Dunque, assieme alla sociologia dei media, anche l’antropologia politica e la storia vengono in aiuto per spiegare queste differenze tra Paesi.
Per esempio, in Italia, come emerge dai dati Istat sulla partecipazione politica, ancora più preoccupante è il divario di genere: sono 8 milioni e più le donne che non si informano di politica.
Una storia fin troppo vecchia.
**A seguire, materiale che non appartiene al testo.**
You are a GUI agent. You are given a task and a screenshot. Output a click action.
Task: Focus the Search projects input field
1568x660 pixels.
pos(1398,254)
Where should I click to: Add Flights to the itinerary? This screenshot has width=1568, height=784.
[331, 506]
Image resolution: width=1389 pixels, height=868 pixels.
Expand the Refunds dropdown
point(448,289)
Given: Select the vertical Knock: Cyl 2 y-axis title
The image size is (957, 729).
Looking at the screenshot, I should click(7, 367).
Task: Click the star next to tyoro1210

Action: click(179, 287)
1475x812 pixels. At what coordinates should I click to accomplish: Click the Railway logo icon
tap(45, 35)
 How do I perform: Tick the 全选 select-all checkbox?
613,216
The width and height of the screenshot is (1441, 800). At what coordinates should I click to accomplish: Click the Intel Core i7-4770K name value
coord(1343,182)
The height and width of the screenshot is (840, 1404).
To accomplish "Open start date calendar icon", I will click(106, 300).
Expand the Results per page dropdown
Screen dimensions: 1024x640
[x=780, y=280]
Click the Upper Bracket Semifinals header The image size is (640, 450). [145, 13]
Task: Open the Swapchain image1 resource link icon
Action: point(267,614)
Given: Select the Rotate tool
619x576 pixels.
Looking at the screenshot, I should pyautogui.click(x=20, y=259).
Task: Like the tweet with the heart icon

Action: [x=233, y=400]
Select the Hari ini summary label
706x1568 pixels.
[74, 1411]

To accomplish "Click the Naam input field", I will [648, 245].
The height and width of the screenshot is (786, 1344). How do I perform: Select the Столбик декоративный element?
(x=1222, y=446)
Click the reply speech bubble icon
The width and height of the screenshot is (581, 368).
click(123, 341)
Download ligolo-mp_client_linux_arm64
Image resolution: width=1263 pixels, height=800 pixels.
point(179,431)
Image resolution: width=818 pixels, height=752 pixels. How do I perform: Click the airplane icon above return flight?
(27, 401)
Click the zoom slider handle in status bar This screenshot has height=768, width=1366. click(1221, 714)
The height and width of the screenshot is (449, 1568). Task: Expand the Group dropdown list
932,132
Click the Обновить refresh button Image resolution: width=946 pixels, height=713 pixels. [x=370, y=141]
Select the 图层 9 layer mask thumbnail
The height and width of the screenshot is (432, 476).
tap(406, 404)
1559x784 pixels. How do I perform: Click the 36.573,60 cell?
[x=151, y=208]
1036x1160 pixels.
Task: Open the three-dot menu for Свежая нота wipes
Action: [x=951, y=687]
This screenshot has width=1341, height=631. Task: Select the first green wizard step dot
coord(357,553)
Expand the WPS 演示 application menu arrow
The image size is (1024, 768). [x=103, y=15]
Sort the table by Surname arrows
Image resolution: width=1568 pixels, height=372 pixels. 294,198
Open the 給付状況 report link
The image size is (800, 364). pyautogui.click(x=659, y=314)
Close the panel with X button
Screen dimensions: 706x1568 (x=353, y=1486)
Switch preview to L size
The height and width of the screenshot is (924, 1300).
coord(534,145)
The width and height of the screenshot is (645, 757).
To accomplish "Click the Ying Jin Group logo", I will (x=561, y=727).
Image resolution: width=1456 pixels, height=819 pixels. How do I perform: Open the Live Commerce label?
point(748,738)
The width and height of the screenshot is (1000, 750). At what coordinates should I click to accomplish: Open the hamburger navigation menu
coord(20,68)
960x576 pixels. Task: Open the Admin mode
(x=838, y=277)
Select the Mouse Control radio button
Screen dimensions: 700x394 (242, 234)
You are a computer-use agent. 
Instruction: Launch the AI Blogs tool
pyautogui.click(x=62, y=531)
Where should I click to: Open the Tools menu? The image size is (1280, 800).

Era il 1947 quando su Vie Nuove, Marisa Musu invitava il Partito Comunista ad accettare che le donne si avvicinavano alla democrazia e all’alfabetizzazione politica anche attraverso Grand Hotel e i fotoromanzi.
Ed è un cortocircuito sotto ogni forma.
Come emerso dall’ultimo sondaggio presentato in occasione de Il Tempo delle Donne, il festival organizzato dal Corriere della Sera negli spazzi di Triennale Milano, si è alla ricerca di un nuovo prototipo di mascolinità, slegata da rabbia, rancore e odio.
E proprio alla luce della recente recrudescenza della più radicale polarizzazione politica, con l’emersione di discorsi d’odio e violenza verbale, è forse la componente femminile che si dovrebbe avvicinare alla politica per arginare questa deriva.
A partire dalle aule istituzionali, certo, ma anche dall’informazione, incoraggiando una generazione di giovani giornaliste e interessate, che possono contare su esempi illustri nella storia della cronaca politica.